SUPPLIED TEXT →
I'm building Raccreative Games, an indie game platform with a desktop launcher. Developers upload builds via a CLI tool called Clawdrop (Rust), and players download them through an Electron app.
Early on, the update flow was simple and painful: developer changes two textures → uploads the entire 2.2 GB build → every player downloads 2.2 GB. The S3 egress bill didn't care that 98% of those bytes hadn't changed.
I needed differential sync. What I ended up building is rac-delta, an open protocol with SDKs in Rust and Node. This post is about why existing tools didn't fit, how the protocol works, and what the real integration looks like in both a Rust CLI and an Electron app.
Why existing tools didn't work
Before building anything, I looked at what already existed:
rsync needs SSH access to both ends. That's fine for server-to-server, but completely unworkable when one end is a developer's local machine and the other is S3 with temporary credentials.
bsdiff / xdelta produce binary patches between two versions of a single file. They don't understand directories, and they require you to have both the old and new version available at the same time to generate the patch — which means you need to store full previous builds somewhere.
S3 versioning and Azure snapshots track object versions, but at the whole-object level. Downloading "just what changed" isn't a primitive they expose.

DATA EXCERPTS →
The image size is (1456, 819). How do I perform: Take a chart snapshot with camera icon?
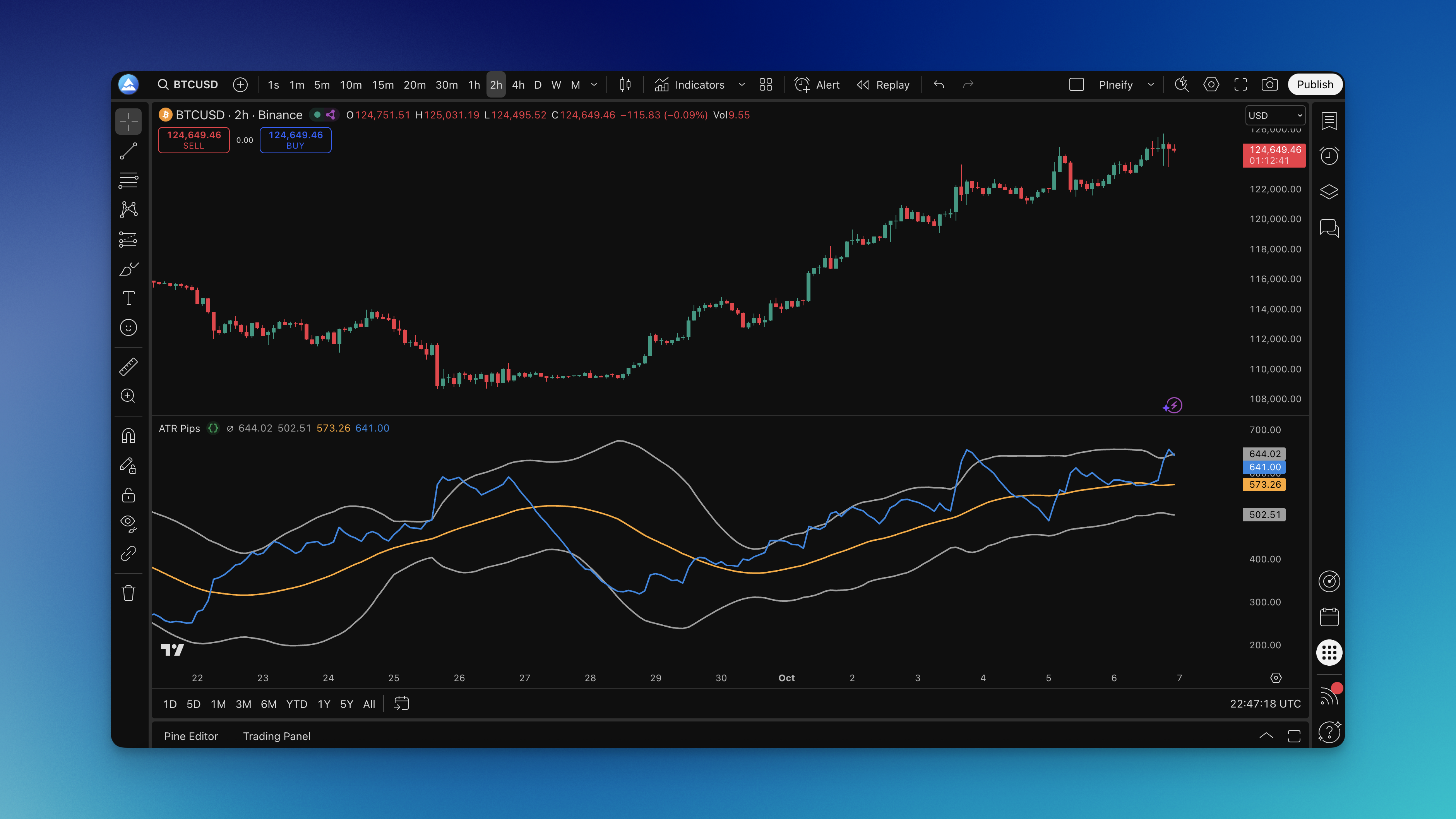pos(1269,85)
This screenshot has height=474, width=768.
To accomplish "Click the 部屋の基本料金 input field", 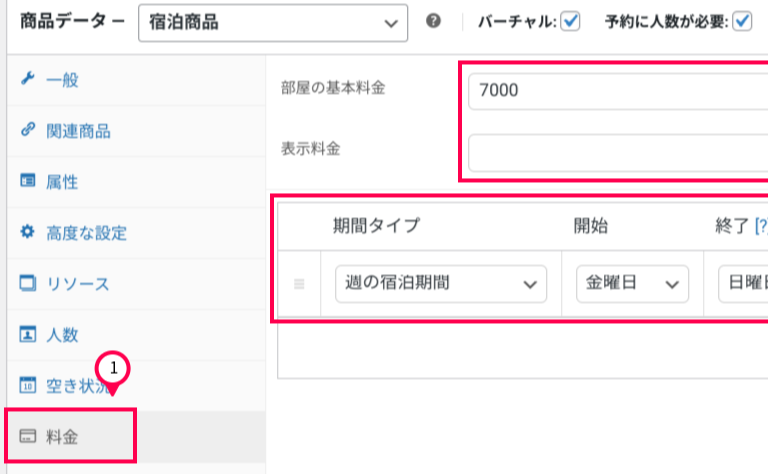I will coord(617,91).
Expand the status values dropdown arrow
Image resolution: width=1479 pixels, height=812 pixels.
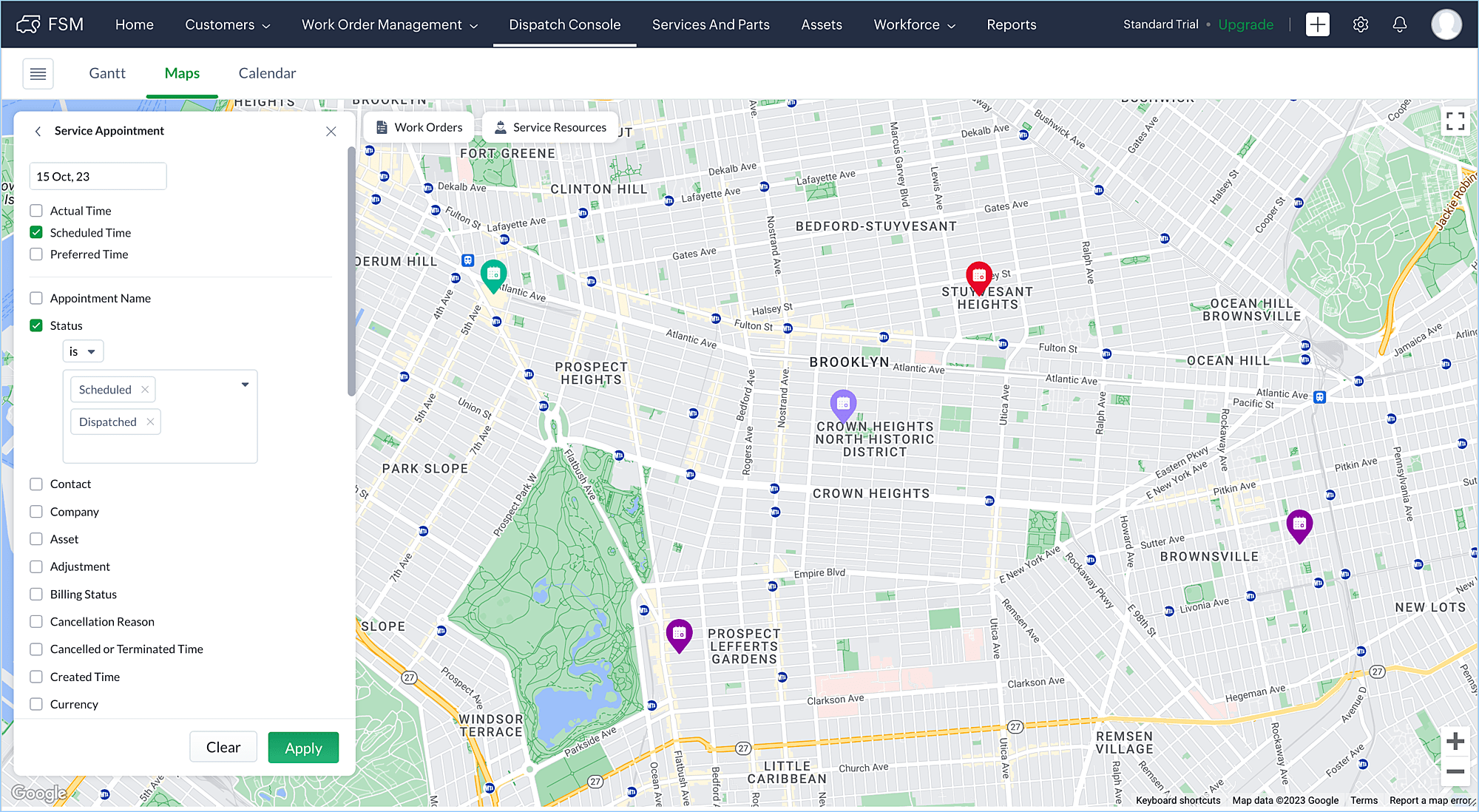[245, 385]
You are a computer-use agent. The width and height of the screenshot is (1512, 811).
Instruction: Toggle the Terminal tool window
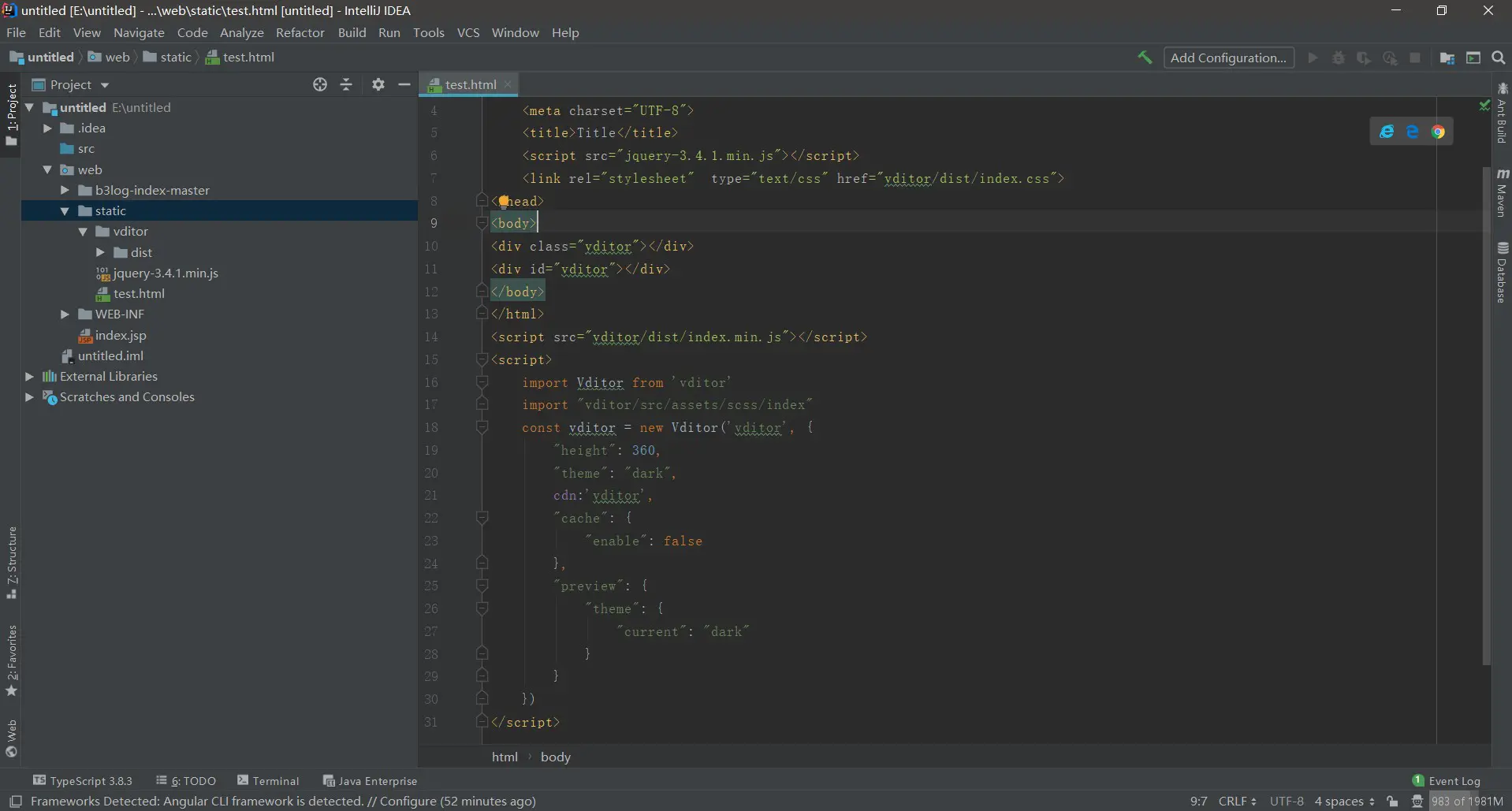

THINGS TO DO →
1. Please explain in one to three sentences why, according to the rac-delta post, rsync was not a workable choice.
2. In the rac-delta post, what language is the Clawdrop CLI tool written in?
The rows have no connection to the rac-delta post.

ANSWERS →
1. rsync needs SSH access to both ends. That suits server-to-server transfers, but it is completely unworkable when one end is a developer's local machine and the other is S3 with temporary credentials.

2. Rust.